Start with tokens, not components

Before you build a single button, define your design tokens. Colors, spacing scales, typography, border radii, shadows — these are the atoms of your system. Get these right and components almost design themselves, because every decision starts from a shared vocabulary.

Use CSS custom properties. They cascade, they're runtime-modifiable, and they make theming trivial. A well-structured token system is worth more than twenty components, because tokens compound across every page, every view, every component — even the ones you haven't built yet. When a developer writes var(--space-4) instead of 16px, they're participating in the system without even thinking about it.

The first five components

Button. Input. Card. Modal. Toast. Build these first. They cover roughly 80% of interfaces in most applications, and each one teaches you something important about your API patterns — how you handle variants, how you manage state, how you compose elements together.

Resist the urge to build speculatively. Don't build a data table until someone asks for it three times. Don't build a date picker until you've exhausted the native one. Every component you ship is a component you maintain, and maintenance is where design systems go to die. Start small, ship fast, and let real usage tell you what to build next.

API design for components

Components are developer-facing products. Props are the API. And like any good API, the best component interfaces share three qualities: they're small (fewer than eight props), predictable (they follow platform conventions), and composable (they work with children, not configuration objects).

Consider the variant versus className approach. A variant prop gives you control and consistency — variant="primary" always looks the same. A className prop gives you flexibility but sacrifices consistency. The right answer is usually both: expose variants for the common cases and allow className overrides as an escape hatch.
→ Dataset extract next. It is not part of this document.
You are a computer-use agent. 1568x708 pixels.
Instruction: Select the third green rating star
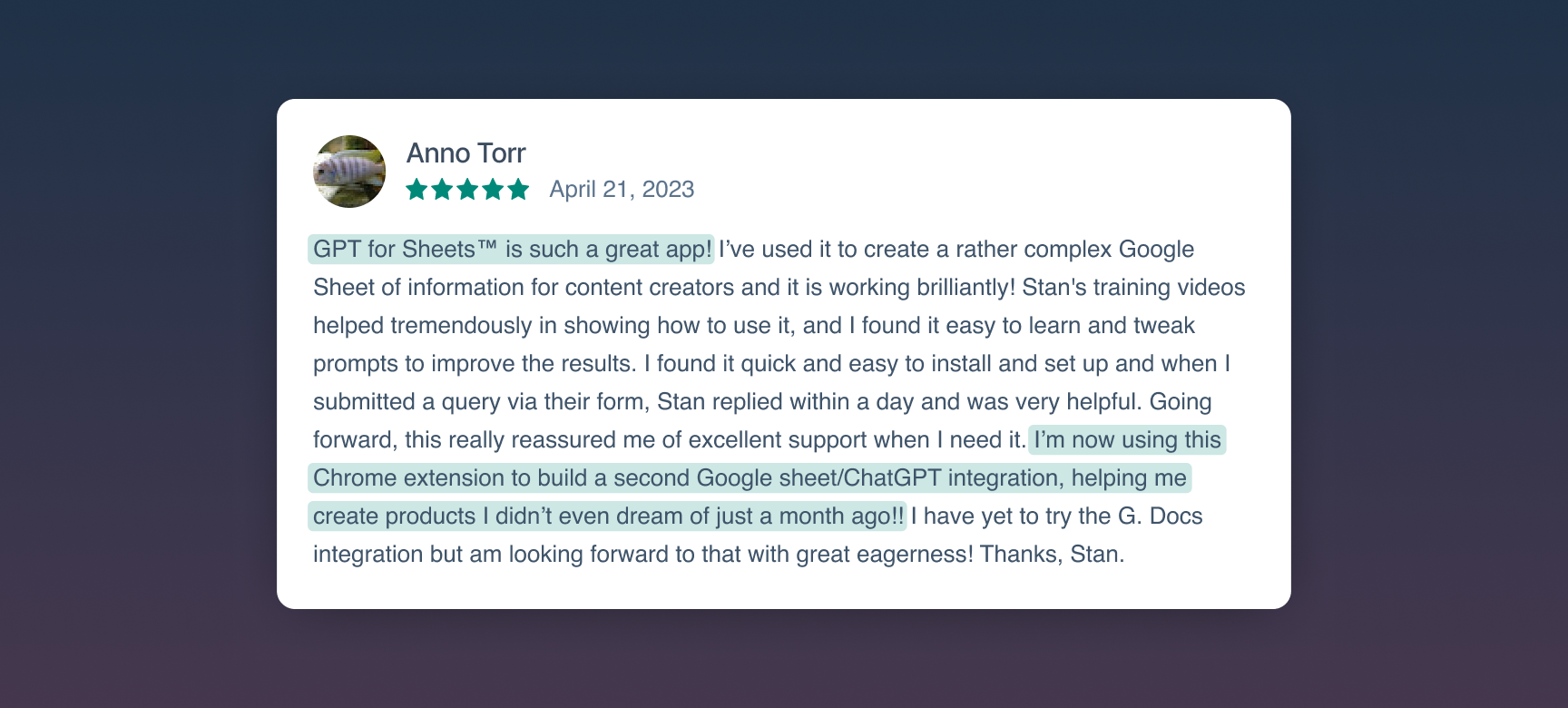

But make the escape hatch feel like an escape hatch, not the front door.

Documentation is adoption

If it's not documented, it doesn't exist. This isn't a platitude — it's literally how developers discover and evaluate tools. Storybook or an equivalent interactive documentation site is not optional. It's the storefront of your design system.

Include do/don't examples. Show the component in context, not just in isolation. The best documentation answers "when do I use this?" not just "how do I use this." A developer looking at your Button docs should walk away understanding not just the props, but when to use a ghost button versus a primary button, when a link is more appropriate, and what the loading state looks like in a real form.

A design system with 12 well-documented components that everyone uses beats a system with 80 components that nobody trusts.

Closing thought

A design system is a conversation, not a deliverable. It evolves with the product, with the team, with the users. The measure of success isn't component count — it's how many times a developer reaches for the system instead of writing custom CSS. It's how many design reviews end with "that's already in the system" instead of "we need to build that."

Build less. Document more. Listen to the teams who use it. The system that survives isn't the most complete — it's the most trusted.